Die Aufgabe: Ändere im folgenden Material „Instruction“ überall in „Step“ und schreib alle Zeilen sonst unverändert ab.

-*-

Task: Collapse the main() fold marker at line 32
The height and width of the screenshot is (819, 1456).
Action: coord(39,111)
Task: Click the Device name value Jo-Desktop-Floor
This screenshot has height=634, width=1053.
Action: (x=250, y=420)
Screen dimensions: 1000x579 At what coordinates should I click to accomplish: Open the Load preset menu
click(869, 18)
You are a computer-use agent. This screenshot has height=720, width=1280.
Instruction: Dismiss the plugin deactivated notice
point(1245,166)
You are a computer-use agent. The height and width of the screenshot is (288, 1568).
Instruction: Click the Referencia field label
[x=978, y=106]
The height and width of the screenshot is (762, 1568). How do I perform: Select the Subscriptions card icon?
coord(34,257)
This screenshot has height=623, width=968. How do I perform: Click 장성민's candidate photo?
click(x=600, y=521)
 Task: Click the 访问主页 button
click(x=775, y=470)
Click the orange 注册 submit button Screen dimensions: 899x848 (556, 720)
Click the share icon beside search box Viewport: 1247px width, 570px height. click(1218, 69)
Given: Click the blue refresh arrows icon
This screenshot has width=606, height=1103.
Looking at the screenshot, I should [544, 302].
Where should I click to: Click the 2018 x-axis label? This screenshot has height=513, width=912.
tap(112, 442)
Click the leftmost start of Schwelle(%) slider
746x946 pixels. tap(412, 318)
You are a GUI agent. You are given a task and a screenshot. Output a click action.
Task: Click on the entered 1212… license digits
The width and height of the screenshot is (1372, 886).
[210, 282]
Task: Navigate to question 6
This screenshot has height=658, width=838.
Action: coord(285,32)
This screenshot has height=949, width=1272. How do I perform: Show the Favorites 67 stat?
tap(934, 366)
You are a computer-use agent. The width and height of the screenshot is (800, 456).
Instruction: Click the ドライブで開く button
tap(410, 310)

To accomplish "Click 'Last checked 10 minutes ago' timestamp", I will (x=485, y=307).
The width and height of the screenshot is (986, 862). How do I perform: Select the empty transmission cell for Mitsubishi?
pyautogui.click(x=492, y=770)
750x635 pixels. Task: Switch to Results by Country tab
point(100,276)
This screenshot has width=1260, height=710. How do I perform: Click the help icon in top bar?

-*-

Vollständige Antwort:
Task: Collapse the main() fold marker at line 32
The height and width of the screenshot is (819, 1456).
Action: coord(39,111)
Task: Click the Device name value Jo-Desktop-Floor
This screenshot has height=634, width=1053.
Action: (x=250, y=420)
Screen dimensions: 1000x579 At what coordinates should I click to accomplish: Open the Load preset menu
click(869, 18)
You are a computer-use agent. This screenshot has height=720, width=1280.
Step: Dismiss the plugin deactivated notice
point(1245,166)
You are a computer-use agent. The height and width of the screenshot is (288, 1568).
Step: Click the Referencia field label
[x=978, y=106]
The height and width of the screenshot is (762, 1568). How do I perform: Select the Subscriptions card icon?
coord(34,257)
This screenshot has height=623, width=968. How do I perform: Click 장성민's candidate photo?
click(x=600, y=521)
 Task: Click the 访问主页 button
click(x=775, y=470)
Click the orange 注册 submit button Screen dimensions: 899x848 (556, 720)
Click the share icon beside search box Viewport: 1247px width, 570px height. click(1218, 69)
Given: Click the blue refresh arrows icon
This screenshot has width=606, height=1103.
Looking at the screenshot, I should [544, 302].
Where should I click to: Click the 2018 x-axis label? This screenshot has height=513, width=912.
tap(112, 442)
Click the leftmost start of Schwelle(%) slider
746x946 pixels. tap(412, 318)
You are a GUI agent. You are given a task and a screenshot. Output a click action.
Task: Click on the entered 1212… license digits
The width and height of the screenshot is (1372, 886).
[210, 282]
Task: Navigate to question 6
This screenshot has height=658, width=838.
Action: coord(285,32)
This screenshot has height=949, width=1272. How do I perform: Show the Favorites 67 stat?
tap(934, 366)
You are a computer-use agent. The width and height of the screenshot is (800, 456).
Step: Click the ドライブで開く button
tap(410, 310)

To accomplish "Click 'Last checked 10 minutes ago' timestamp", I will (x=485, y=307).
The width and height of the screenshot is (986, 862). How do I perform: Select the empty transmission cell for Mitsubishi?
pyautogui.click(x=492, y=770)
750x635 pixels. Task: Switch to Results by Country tab
point(100,276)
This screenshot has width=1260, height=710. How do I perform: Click the help icon in top bar?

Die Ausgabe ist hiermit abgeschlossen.